Meditaciones que adquieren mayor entidad a raiz de la llegada al pueblo de dos extraños: un abuelo y su nieto, mendigando hospedaje y comida. La Gregoria los acoge en la cuadra de la mula. La preocupación de Carmen por aquellos extraños crece, junto con una sensación de repugnancia a una sociedad injusta, injusta desde la Creación hasta nuestros días; sociedad que segrega deshechos marginales como ese niño y su desdichado abuelo al que Carmen llama “niño al revés”. 
 
Pocos días más tarde, el alguacil decide llevarse consigo al muchacho para que esté al cuidado del ganado, día y noche, arriba en la sierra. El abuelo, queda sólo y al de poco, muere. Cuando Carmen Cambronero decide subir a los picachos de la sierra para contarle lo acaecido al niño, se enfrenta no sólo a la fragilidad pueril, sino a la más absoluta indefensión de una criatura que sólo se preocupa de que una oveja está a punto de morir.

La trompeta, que cierra el conjunto de relatos, culmina el pensamiento existencialista que impregna desde la primera a la última hoja, resolviendo vacía y sin sentido la existencia del hombre, condenado sin embargo, a vivirla. Quien a esta reflexión llegue, piensa nuestro protagonista, se sentirá angustiado porque habrá dado con la verdad. Lo que busca y teme es ya una sola cosa. 

El relato cuenta la historia de Pacheco, un hombre algo extravagante y marginado de Avella. Pacheco todas las tardes se acerca a la taberna del tío José y divierte a los parroquianos con sus historias de amores, de la guerra, pero sobre todo, del día en que encontró la trompeta. De eso hace ya algunos años, estallada la contienda. La encontró en una de las casas saqueadas por los soldados. 

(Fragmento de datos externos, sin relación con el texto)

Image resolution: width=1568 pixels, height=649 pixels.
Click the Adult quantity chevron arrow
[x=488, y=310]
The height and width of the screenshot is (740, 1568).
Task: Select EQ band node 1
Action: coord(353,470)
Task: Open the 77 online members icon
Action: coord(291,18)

La segunda mitad del relato consiste en una metáfora del lenguaje musical. La vida, dice Pacheco, es un pentagrama vacío que Dios ha olvidado escribir. Él lo rellena soplando la boquilla de su trompeta. Pero no tardará mucho en darse cuenta de que el instrumento no suena y de que aquello que es música es el humo de su esperanza proyectada. Ya no queda música, ya no queda nada, pues ya no hay misterio: nada cobra sentido. Así, Pacheco echa a caminar. Camina tirando de Castaña, la mula, hasta perderse en un punto lejano esperando la muerte como fin de este teatro de lo absurdo.